Stored data entries:
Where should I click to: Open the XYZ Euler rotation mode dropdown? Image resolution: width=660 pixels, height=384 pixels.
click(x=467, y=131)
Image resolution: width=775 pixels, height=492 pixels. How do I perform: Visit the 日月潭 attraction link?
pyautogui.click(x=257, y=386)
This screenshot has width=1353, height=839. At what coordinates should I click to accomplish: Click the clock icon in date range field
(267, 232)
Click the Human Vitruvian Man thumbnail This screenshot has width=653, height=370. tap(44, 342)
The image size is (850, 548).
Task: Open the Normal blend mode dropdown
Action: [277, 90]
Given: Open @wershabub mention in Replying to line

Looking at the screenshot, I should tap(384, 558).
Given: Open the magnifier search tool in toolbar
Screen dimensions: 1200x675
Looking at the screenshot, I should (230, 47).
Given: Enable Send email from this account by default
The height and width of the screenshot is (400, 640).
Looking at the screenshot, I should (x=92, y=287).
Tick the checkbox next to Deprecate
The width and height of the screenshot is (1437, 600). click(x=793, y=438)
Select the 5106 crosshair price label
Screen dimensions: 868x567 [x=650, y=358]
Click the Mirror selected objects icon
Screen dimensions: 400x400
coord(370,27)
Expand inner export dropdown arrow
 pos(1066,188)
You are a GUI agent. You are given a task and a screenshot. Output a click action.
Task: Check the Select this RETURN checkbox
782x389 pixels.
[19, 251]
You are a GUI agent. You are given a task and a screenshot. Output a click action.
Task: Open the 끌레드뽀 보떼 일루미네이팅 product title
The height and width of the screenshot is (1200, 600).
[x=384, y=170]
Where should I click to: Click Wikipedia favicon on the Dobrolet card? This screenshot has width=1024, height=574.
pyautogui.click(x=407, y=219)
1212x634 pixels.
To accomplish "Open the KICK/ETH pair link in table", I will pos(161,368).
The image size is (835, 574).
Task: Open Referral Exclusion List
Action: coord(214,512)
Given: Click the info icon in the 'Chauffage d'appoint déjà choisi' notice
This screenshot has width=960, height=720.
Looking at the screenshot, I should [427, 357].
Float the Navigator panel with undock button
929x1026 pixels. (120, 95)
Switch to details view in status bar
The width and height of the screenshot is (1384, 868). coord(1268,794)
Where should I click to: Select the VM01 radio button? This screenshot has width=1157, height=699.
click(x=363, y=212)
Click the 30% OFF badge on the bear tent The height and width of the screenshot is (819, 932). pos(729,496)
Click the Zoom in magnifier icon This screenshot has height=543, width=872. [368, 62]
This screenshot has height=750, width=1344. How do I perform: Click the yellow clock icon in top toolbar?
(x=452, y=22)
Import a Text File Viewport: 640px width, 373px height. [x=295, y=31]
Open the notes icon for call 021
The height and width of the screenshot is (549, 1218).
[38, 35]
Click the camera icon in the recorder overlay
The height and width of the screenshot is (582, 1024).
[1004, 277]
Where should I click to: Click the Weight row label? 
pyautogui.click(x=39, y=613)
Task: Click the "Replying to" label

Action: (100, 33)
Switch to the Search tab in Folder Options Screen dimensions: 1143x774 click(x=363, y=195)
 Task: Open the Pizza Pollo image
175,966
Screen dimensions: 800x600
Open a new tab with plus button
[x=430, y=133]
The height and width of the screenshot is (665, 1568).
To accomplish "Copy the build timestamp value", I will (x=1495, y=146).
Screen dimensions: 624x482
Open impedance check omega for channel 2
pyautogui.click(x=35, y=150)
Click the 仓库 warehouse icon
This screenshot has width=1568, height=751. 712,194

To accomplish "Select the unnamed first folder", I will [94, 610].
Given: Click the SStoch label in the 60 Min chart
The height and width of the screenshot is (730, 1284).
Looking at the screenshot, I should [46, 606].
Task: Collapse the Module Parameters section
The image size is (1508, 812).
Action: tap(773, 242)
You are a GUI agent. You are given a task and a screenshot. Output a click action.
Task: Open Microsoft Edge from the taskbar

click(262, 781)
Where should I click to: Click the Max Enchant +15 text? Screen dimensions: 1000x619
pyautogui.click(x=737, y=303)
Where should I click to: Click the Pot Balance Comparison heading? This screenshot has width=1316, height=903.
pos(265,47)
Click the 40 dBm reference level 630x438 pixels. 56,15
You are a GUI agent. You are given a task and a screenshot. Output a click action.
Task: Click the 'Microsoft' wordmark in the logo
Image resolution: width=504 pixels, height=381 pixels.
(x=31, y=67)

Task:
Reproduce exactly every line that sits between the start of the entries and the line bearing "1212x634 pixels.", counting both of those lines.

Answer for the task:
Where should I click to: Open the XYZ Euler rotation mode dropdown? Image resolution: width=660 pixels, height=384 pixels.
click(x=467, y=131)
Image resolution: width=775 pixels, height=492 pixels. How do I perform: Visit the 日月潭 attraction link?
pyautogui.click(x=257, y=386)
This screenshot has width=1353, height=839. At what coordinates should I click to accomplish: Click the clock icon in date range field
(267, 232)
Click the Human Vitruvian Man thumbnail This screenshot has width=653, height=370. tap(44, 342)
The image size is (850, 548).
Task: Open the Normal blend mode dropdown
Action: [277, 90]
Given: Open @wershabub mention in Replying to line

Looking at the screenshot, I should tap(384, 558).
Given: Open the magnifier search tool in toolbar
Screen dimensions: 1200x675
Looking at the screenshot, I should (230, 47).
Given: Enable Send email from this account by default
The height and width of the screenshot is (400, 640).
Looking at the screenshot, I should (x=92, y=287).
Tick the checkbox next to Deprecate
The width and height of the screenshot is (1437, 600). click(x=793, y=438)
Select the 5106 crosshair price label
Screen dimensions: 868x567 [x=650, y=358]
Click the Mirror selected objects icon
Screen dimensions: 400x400
coord(370,27)
Expand inner export dropdown arrow
 pos(1066,188)
You are a GUI agent. You are given a task and a screenshot. Output a click action.
Task: Check the Select this RETURN checkbox
782x389 pixels.
[19, 251]
You are a GUI agent. You are given a task and a screenshot. Output a click action.
Task: Open the 끌레드뽀 보떼 일루미네이팅 product title
The height and width of the screenshot is (1200, 600).
[x=384, y=170]
Where should I click to: Click Wikipedia favicon on the Dobrolet card? This screenshot has width=1024, height=574.
pyautogui.click(x=407, y=219)
1212x634 pixels.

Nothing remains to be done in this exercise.